The accounts from the burning coal mine at Hanna are most distressing. The fire has driven out the rescuing parties, who penetrated, at the imminent risk of their lives, close to the scene of the late explosion, but were driven back.
 
There is nothing more heroic in the annals of men than the efforts of miners to rescue their comrades who have met with accidents underground, whether by cavings, floorings or explosions. No matter what the peril, more than enough great souls are ready to undertake the rescue, and to carry it out, too, if the task is within the possible power of mortal man.
 
This disaster at Hanna has but proved again that splendid truth. And there is one thing more to add. None are more quick or generous to respond to the call of distress for relief in such emergencies as are mining communities.

 

Rawlins Republican, July 11, 1903.

  
Picture
(Headline from Laramie Boomerang, July 1, 1903.) 



  
Not only did the mines extract a huge human toll, they also left the land looking as though it had contracted smallpox.  Above is an aerial photograph of an abandoned Wyoming underground coal mine.  The holes are caused by subsidence, as the overburden sinks into the cavities excavated in the mine below.

As a result of the problems with underground mining, companies switched to surface mining.  In 1937, Monolith Portland Midwest Company opened the first strip mine in the Hanna field.
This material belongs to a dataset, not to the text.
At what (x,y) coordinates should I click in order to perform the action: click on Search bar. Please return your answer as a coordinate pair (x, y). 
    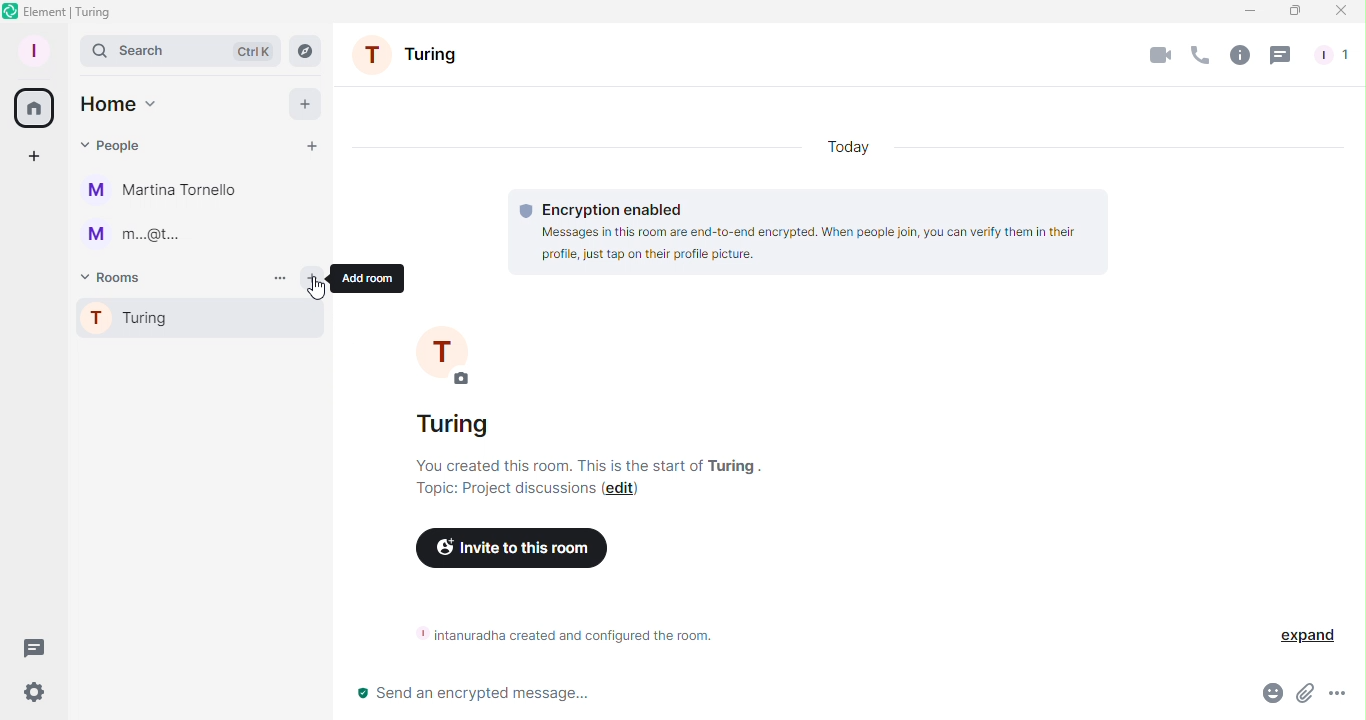
    Looking at the image, I should click on (180, 50).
Road builders Peter Kiewit and Sons of Omaha, in 1959, began operations for Rosebud, a surface mine that lasted forty years.  Energy Development Company opened a strip mine in 1970.  By 1979 Arch Mineral was the largest strip operator in Hanna.  This boom resulted in a population increase from 460 in 1970 to 2,280 in 1980.
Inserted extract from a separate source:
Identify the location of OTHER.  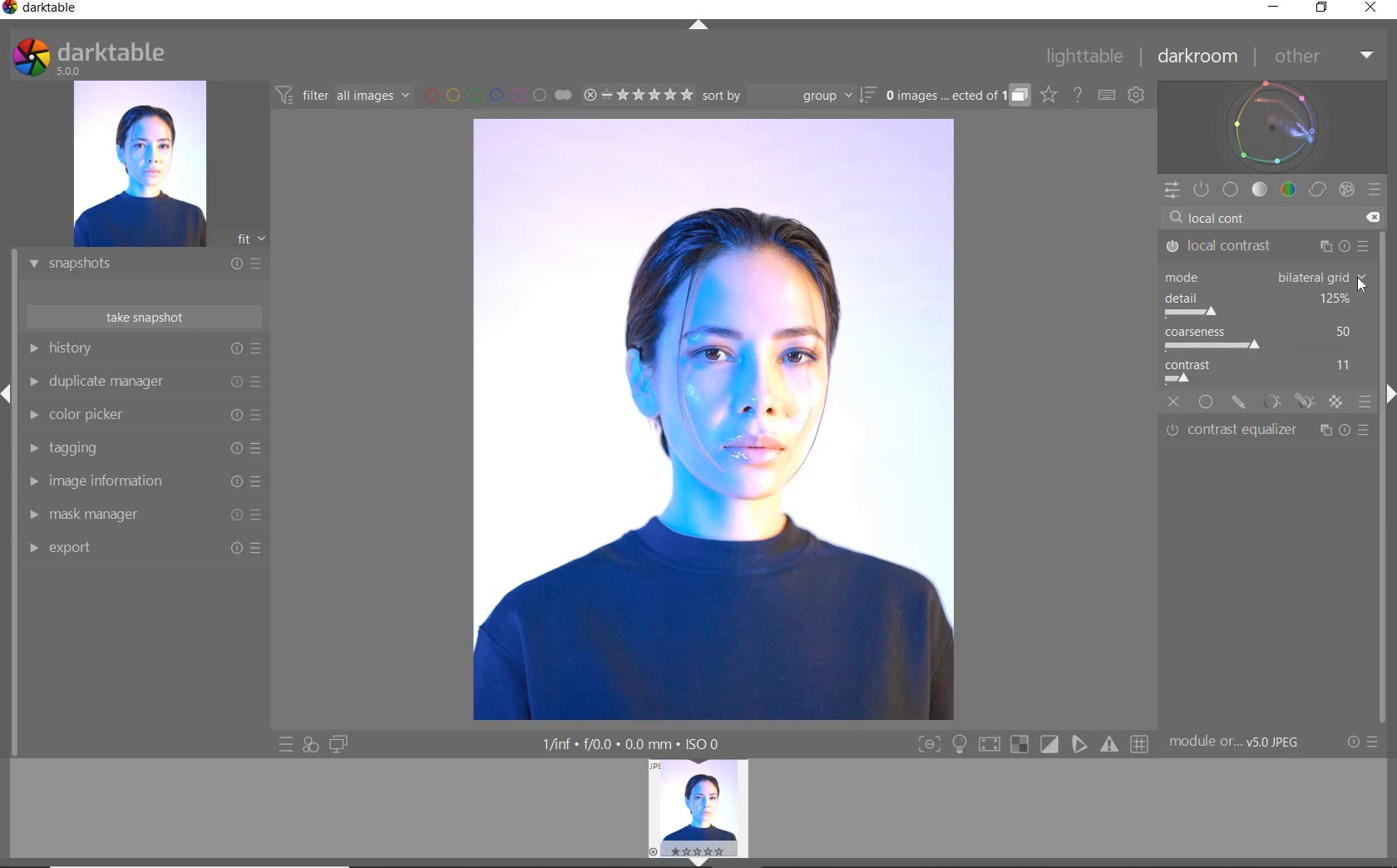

Just as quickly as Hanna was resurrected in the 1970's, it was crucified again in the 1980's, primarily by the passage of the federal legislation requiring the burning of "clean" coal.  Hanna's coal did not meet the new standards, and so demand quickly fell.  Coal mining stayed in Wyoming, however, as new surface mines were opening like canker sores in the Power River Basin.  Once again, Hanna's mines closed.  The editorial in the final issue of the Hanna Herald, published January 23, 1985, was entitled “The Boom Was Great But….”
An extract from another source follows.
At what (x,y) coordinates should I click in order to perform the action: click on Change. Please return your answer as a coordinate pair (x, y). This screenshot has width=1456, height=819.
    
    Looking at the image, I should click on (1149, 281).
The remains of Hanna sit quietly in a valley north of the Medicine Bow Range.  The county courthouse is tiny.  When your author drove through in the middle of the week, it appeared to be closed.  Some rural courthouses only open a few days per month.  Hanna's may be one.

West of town is a gradient that challenges trains in both directions.  As mentioned at the beginning of this article, your author has christened this landmark "Hanna Hill."  Following are captionless images of the hill, an appropriate memorial to Hanna.



























I said earlier than Hanna, Wyoming, reminds me of a Tennessee Williams' play.  Perhaps a better analogy is Faulkner's The Sound and the Fury.  Hanna is like the Compson family, once well-to-do and proud, now struggling with diminished fortunes.  One son commits suicide; another is an idiot -- literally.  The third spends all day studying the local ticker-tape to see if the family has become wealthy again.  

The only character with any sense is Dilsey, the matriarch of the African-American family that has served the Compsons through wealth and now through degradation.  Dilsey and her grandson Luster take care of Benjy, the idiot, even take him to the Black Baptist Church for salvation, where the preacher's sermon causes Dilsey to weep for the Compsons, who have never, not once, returned her care and devotion. 

In the saga of Hanna, Wyoming, who is Dilsey?  Not the railroad, because the Union Pacific has never taken any steps to care for Hanna as it disintegrates.  Rather, I think it is the land itself as it sits patiently day-after-day, through sunshine and clouds, through heat and snow, never wavering, completely forgiving without expectation of recompense for the damage done to it.  The land will be there as long as anyone cares to live in Hanna, and after the last resident is gone, the land will still be there, waiting patiently, day-after-day, like Dilsey, enduring.